_TASK INSTRUCTIONS_.
1) In the post office story, how long had the writer been in complete isolation before going out?
2) Write the next part of the post office story, picking up right after its last sentence.

-- start PAGE EXTRACT --

After twelve weeks of complete isolation I decided to go to the post office to do some urgent returns. (I actually had to send back some clothes I had ordered and never unboxed. Because who needs clothes in a lockdown? Not I, apparently. Apart from a few special occasions, I’ve almost worn the same two outfits on rotation; the first a dress that looks like a sack, the second a pair of shorts that have taken on the actual shape of my arse, so that when I remove them they stand up proud upon the rug, and an old t-shirt that has holes in the armpits. For chillier moments, both outfits have been worn beneath the world’s ugliest cardigan.)
So I went to the post office, which is buried deep within a village shop so tiny, and so crammed full with shelves and carousels and whatnot, that it’s almost impossible to walk through it without touching anything. Which doesn’t bode well for social distancing compliance. And I have to admit I was concerned about my visit, having heard tales of people completely ignoring all distancing guidelines now that we’re allowed to fire up the BBQ and – er – play golf; what would I be confronted with? In my mind, the world had gone rogue whilst I was locked inside – it would be a Mad Max scenario, with modified sand buggies revving around the country lanes, rams’ horns stuck to the bumpers and post-apocalyptic flesh-eating zombies hanging out of the open windows.
It was fine though. At the start, at least. There was a “queueing system” outside of the shop door, so I casually merged myself into it, trying desperately to look like someone who had been outside of their house before. For some reason my legs didn’t quite work properly – they felt like cotton reels threaded onto pieces of elastic, which I think was nerves, but nevertheless made me look like a newly-born Pinocchio.

-- end PAGE EXTRACT --
-- start DATA ENTRIES --

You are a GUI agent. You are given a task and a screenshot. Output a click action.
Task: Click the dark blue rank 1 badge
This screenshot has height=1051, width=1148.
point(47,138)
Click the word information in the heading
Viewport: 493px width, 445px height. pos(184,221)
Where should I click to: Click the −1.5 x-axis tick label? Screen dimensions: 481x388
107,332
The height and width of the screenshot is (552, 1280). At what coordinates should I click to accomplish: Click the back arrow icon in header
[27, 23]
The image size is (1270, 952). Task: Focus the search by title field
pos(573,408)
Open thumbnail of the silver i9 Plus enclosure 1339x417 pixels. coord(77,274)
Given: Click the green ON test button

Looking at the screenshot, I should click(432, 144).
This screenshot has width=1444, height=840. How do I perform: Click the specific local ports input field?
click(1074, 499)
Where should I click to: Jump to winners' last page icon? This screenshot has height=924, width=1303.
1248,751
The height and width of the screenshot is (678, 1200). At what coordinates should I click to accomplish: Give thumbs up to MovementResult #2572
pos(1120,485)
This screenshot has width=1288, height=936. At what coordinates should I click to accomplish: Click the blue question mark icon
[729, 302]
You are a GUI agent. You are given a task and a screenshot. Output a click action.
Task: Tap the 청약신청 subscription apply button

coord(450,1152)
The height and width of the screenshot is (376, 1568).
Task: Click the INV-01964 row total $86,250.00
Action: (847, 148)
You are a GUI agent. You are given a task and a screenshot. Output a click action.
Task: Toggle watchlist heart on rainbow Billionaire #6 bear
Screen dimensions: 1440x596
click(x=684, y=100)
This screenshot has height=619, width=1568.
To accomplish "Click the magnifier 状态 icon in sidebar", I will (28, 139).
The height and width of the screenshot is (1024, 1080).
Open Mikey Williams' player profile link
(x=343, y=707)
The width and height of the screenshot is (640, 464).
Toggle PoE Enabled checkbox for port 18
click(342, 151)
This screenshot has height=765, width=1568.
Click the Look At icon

-- end DATA ENTRIES --

_OUTPUTS IN ORDER_.
1) Twelve weeks.

2)
Unfortunately, abiding by the two metres rule meant that I had to position myself almost in the middle of the road, for there was no place to stand to the left or right of the queue that was prominent or obvious enough to signal my presence to queue newcomers. Queuecomers. And that’s important, isn’t it? In a country where we are borderline obsessed with queue etiquette, it’s essential that everybody – everybody – knows that you are, in fact, in said queue. This is usually conveyed with a nod and a smile and a small, pointless, forwards or backwards movement, just a very slight one, to draw attention to your presence.
In this case, there was nobody in line after me – yet! – but still, I had to stand my ground. There’s an art to queuing, after all, and one of the finest skills is ensuring that everyone who joins the queue after you knows exactly where you rank. But here was my first testing quandary/moral dilemma: to stand in the road, or risk weakening my queue presence by tucking myself into the nook-in-the-wall where the drainpipe runs down? To lose queue-face, or to be flattened by a DPD van?
The choice is yours!
In the end I opted for a bit of a compromise, darting in and out of the road like a demented badger. It was confusing for the drivers. I had more than one beep. A few motorists tried to wave me across, which meant I had to do the universal sign language for “NO! I’M NOT CROSSING!”
One mimed exchange was so painful that I just gave in and crossed the road, only to almost be hit by a fast-moving bike when I did an about to turn and crossed back again, such was my haste not to lose my earned place in the queue.
I lived to tell the tale, thankfully: it was inside the shop that everything went to pieces. I just didn’t have any experience in this social distancing thing – quite literally no experience at all. I hadn’t built up any etiquette, I hadn’t seen social distancing techniques in action: it was all entirely foreign to me. A new language. And so I entered the shop almost apologetically, creeping in an exaggerated, comedy burglar knee-lift knee-lift toe-point hop! kind of way. Bear in mind I was wearing a silk kerchief as a face mask and eyeshadow on only one eye and that I hadn’t properly arranged my nipples beneath my top so that one was about four inches higher than the other: I was quite the picture.
(Does anyone else now have to arrange their nipples to ensure levelness? It’s a right faff! If I just juggle them into position, you can guarantee that one nip will be far higher than the other, looking like a peanut has been stowed away for safe keeping. Gone are the days when they both just fell into place, like delicately-balanced teardrops.)
So in I went, my tote containing the parcels slung over my back like a swag bag, trying to greet the shopkeeper and post office man with just the joy in my eyes. Difficult to do. And then I got to the counter and it was as though a giant stopper had been removed from my brain, because the talking started. It started and I just couldn’t stop.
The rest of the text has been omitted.